Bazı kişiler 90ına kadar azılı kafir olarak gelir de son nefesinde Müslüman ölür, bazı kişiler de Müslüman bir hayat yaşar da son nefesi kafir olarak verir.
Bu sebeple insan ne oldum değil, ne olacağım demeli. Tevbe kapısı son nefese kadar açık ama şeytan gibi yarın tevbe edeyimcilerden olma sakın.
Belli ki pişmansın, zaten tevbe pişmanlıktır. Günahları da aşikar etme, kimseyi kendine şahit tutma.

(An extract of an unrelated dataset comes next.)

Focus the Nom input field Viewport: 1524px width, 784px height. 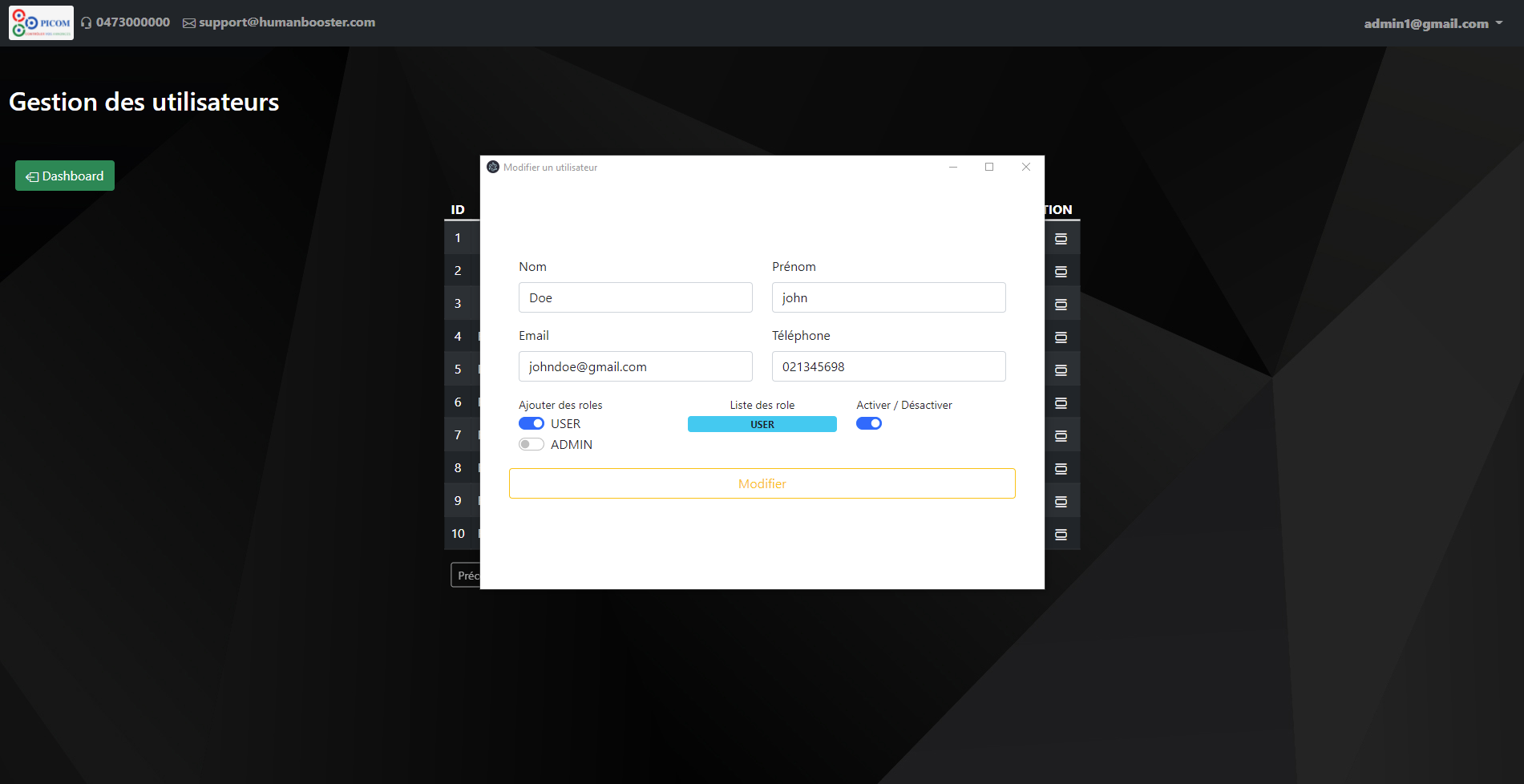point(635,297)
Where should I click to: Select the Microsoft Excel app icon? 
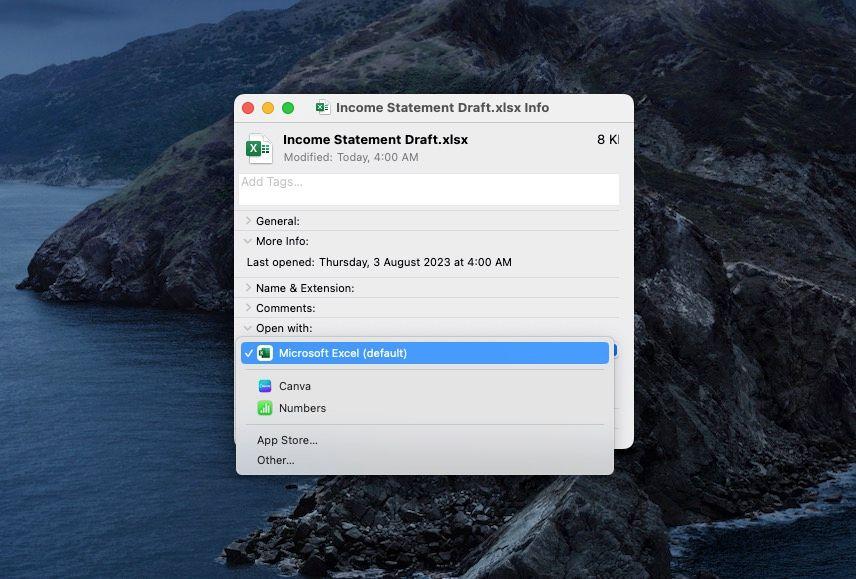(x=265, y=352)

Üstelik duayı ancak başın sıkışınca ediyor olman neden günah olsun? Bu da şeytanın bir aldatmasıdır. Ayette sağından gelir derken bahsedilen şey budur.
Sen sandın ki Allah işimiz düşünce ona yalvarmamızdan hoşlanmaz. Aslında evet, her daim onunla olmamızı istiyor ancak riya ihlasın kapısıdır. Sen bu kadarcıkla başladın, devamının geleceğini de Rabbim biliyor ki sana dar anında el açma izni vermiş.
Hz. Ömer (ra) çok sevdiğim bir söz söyler. “Ben duamın kabul olup olmaması kaygısını taşımam, ben dua edip edememe kaygısını taşırım.”
Yani şükret ki Allah sana en azından belli zamanlarda da olsa ona seslenmen için sana izin vermiş.
Kul irade eder, Allah yaratır. Daha çok dua etmek iste, Allah dua kapılarını sana daha çok açsın.
Nereden dönersek kardır diyerek hemen şu dk tevbe edip istiğfar çekerek yönelmeye başlamak lazım.
Öyle ya da böyle o Rabbe gidilecek. Güzel gidelim.